Il Rentri sta prendendo forma
Il Rentri (Registro Nazionale per la Tracciabilità dei Rifiuti) è in gestazione. La fase di test è partita alcuni giorni fa e la messa a punto dovrebbe concludersi in autunno. Questo è emerso dal recente incontro tra i tecnici del Ministero della Transizione ecologica, dell’Albo Nazionale Gestori Ambientali e di Ecocerved con i rappresentanti delle principali software house italiane produttrici di applicativi informatici per la gestione dei rifiuti, per tenere conto delle esigenze operative.
Sulla homepage ufficiale del sistema si legge che si “introduce un modello di gestione digitale per l’assolvimento degli adempimenti quali l’emissione dei formulari di identificazione del trasporto, e la tenuta dei registri cronologici di carico e scarico” e sarà strutturato in due sezioni “la Sezione dell’Anagrafica degli iscritti, che raccoglie anche le autorizzazioni ambientali” ovvero il Registro Elettronico Nazionale, e una sezione “Tracciabilità, che raccoglie i dati annotati nei registri e nei formulari” che darà corpo al Rentri.
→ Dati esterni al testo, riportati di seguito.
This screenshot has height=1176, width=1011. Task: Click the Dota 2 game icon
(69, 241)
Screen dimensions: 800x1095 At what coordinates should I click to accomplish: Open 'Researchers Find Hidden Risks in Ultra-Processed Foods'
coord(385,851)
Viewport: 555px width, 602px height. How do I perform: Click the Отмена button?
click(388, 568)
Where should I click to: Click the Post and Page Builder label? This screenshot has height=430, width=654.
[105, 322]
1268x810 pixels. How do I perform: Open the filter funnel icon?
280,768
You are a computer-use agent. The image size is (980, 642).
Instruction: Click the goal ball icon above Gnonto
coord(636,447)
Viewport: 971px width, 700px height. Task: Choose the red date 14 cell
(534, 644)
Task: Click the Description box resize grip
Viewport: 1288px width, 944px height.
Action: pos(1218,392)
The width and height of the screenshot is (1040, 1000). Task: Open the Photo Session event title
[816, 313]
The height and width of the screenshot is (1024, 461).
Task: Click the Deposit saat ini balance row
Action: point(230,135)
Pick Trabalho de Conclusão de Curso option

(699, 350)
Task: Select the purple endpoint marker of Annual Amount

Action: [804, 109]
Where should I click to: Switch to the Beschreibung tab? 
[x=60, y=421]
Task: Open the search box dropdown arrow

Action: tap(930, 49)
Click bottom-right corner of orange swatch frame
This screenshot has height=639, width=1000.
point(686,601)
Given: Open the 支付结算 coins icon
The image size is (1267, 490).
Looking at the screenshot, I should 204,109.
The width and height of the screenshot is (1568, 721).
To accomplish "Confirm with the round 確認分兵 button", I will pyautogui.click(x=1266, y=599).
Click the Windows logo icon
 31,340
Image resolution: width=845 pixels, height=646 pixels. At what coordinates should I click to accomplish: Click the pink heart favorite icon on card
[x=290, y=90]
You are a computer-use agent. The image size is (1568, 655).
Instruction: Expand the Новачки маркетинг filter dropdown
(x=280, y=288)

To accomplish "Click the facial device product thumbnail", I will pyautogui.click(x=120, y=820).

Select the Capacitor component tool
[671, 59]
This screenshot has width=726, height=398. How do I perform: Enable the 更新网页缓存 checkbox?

Secondo il programma, la sperimentazione partita a marzo, con l’entrata in funzione del nuovo applicativo digitale per la vidimazione dei formulari, il Vivifir, prosegue ad aprile con la definizione dei registri di carico e scarico elettronici, per poi passare nel corso dell’estate di quest’anno alle fasi di verifica della compilazione, della trasmissione dei dati sulla tracciabilità e dei meccanismi di interoperabilità con i software gestionali. Ad ottobre si approderà quindi alla verifica ‘sul campo’, con il coinvolgimento di imprese accreditate che potranno utilizzare il prototipo tramite “accesso applicativo a sistemi informativi che espongono il servizio”.